REQUIREMENT
Format every line of the listing below as a JSON list of strings, one string per line, leaving out blank lines.
--- begin INFORMATION GIVEN ---
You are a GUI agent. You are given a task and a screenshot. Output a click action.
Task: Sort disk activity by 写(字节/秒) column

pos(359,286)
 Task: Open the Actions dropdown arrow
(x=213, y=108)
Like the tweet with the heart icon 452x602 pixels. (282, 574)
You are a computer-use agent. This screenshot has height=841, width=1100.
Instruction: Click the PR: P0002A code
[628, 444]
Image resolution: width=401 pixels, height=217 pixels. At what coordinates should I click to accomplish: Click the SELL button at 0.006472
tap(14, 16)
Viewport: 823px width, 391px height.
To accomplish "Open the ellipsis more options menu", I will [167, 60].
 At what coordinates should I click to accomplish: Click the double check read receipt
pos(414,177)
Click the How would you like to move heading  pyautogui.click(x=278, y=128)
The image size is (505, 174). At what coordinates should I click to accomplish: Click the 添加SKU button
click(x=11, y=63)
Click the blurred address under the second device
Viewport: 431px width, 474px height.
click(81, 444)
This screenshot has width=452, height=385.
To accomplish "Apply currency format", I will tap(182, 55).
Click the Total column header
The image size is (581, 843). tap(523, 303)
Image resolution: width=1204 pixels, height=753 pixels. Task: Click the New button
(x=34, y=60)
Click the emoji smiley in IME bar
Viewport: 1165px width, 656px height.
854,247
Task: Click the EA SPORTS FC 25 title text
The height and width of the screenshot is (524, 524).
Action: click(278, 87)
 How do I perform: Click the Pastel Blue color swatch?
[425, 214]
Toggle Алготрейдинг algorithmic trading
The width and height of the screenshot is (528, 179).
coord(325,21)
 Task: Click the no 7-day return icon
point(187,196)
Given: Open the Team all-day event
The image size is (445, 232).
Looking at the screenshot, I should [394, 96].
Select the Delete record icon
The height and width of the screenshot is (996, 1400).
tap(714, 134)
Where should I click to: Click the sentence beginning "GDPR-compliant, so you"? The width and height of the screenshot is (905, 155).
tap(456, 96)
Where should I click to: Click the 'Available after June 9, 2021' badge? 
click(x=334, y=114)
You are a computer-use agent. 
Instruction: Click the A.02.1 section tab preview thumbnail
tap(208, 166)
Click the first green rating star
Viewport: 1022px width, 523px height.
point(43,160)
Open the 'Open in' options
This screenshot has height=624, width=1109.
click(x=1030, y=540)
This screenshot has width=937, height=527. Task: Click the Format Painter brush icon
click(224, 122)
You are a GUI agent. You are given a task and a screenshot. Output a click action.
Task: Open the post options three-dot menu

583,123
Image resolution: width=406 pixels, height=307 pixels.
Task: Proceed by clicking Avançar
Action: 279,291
--- end INFORMATION GIVEN ---
FULL OUTPUT
[
  "You are a GUI agent. You are given a task and a screenshot. Output a click action.",
  "Task: Sort disk activity by 写(字节/秒) column",
  "pos(359,286)",
  " Task: Open the Actions dropdown arrow",
  "(x=213, y=108)",
  "Like the tweet with the heart icon 452x602 pixels. (282, 574)",
  "You are a computer-use agent. This screenshot has height=841, width=1100.",
  "Instruction: Click the PR: P0002A code",
  "[628, 444]",
  "Image resolution: width=401 pixels, height=217 pixels. At what coordinates should I click to accomplish: Click the SELL button at 0.006472",
  "tap(14, 16)",
  "Viewport: 823px width, 391px height.",
  "To accomplish \"Open the ellipsis more options menu\", I will [167, 60].",
  " At what coordinates should I click to accomplish: Click the double check read receipt",
  "pos(414,177)",
  "Click the How would you like to move heading  pyautogui.click(x=278, y=128)",
  "The image size is (505, 174). At what coordinates should I click to accomplish: Click the 添加SKU button",
  "click(x=11, y=63)",
  "Click the blurred address under the second device",
  "Viewport: 431px width, 474px height.",
  "click(81, 444)",
  "This screenshot has width=452, height=385.",
  "To accomplish \"Apply currency format\", I will tap(182, 55).",
  "Click the Total column header",
  "The image size is (581, 843). tap(523, 303)",
  "Image resolution: width=1204 pixels, height=753 pixels. Task: Click the New button",
  "(x=34, y=60)",
  "Click the emoji smiley in IME bar",
  "Viewport: 1165px width, 656px height.",
  "854,247",
  "Task: Click the EA SPORTS FC 25 title text",
  "The height and width of the screenshot is (524, 524).",
  "Action: click(278, 87)",
  " How do I perform: Click the Pastel Blue color swatch?",
  "[425, 214]",
  "Toggle Алготрейдинг algorithmic trading",
  "The width and height of the screenshot is (528, 179).",
  "coord(325,21)",
  " Task: Click the no 7-day return icon",
  "point(187,196)",
  "Given: Open the Team all-day event",
  "The image size is (445, 232).",
  "Looking at the screenshot, I should [394, 96].",
  "Select the Delete record icon",
  "The height and width of the screenshot is (996, 1400).",
  "tap(714, 134)",
  "Where should I click to: Click the sentence beginning \"GDPR-compliant, so you\"? The width and height of the screenshot is (905, 155).",
  "tap(456, 96)",
  "Where should I click to: Click the 'Available after June 9, 2021' badge? ",
  "click(x=334, y=114)",
  "You are a computer-use agent. ",
  "Instruction: Click the A.02.1 section tab preview thumbnail",
  "tap(208, 166)",
  "Click the first green rating star",
  "Viewport: 1022px width, 523px height.",
  "point(43,160)",
  "Open the 'Open in' options",
  "This screenshot has height=624, width=1109.",
  "click(x=1030, y=540)",
  "This screenshot has width=937, height=527. Task: Click the Format Painter brush icon",
  "click(224, 122)",
  "You are a GUI agent. You are given a task and a screenshot. Output a click action.",
  "Task: Open the post options three-dot menu",
  "583,123",
  "Image resolution: width=406 pixels, height=307 pixels.",
  "Task: Proceed by clicking Avançar",
  "Action: 279,291"
]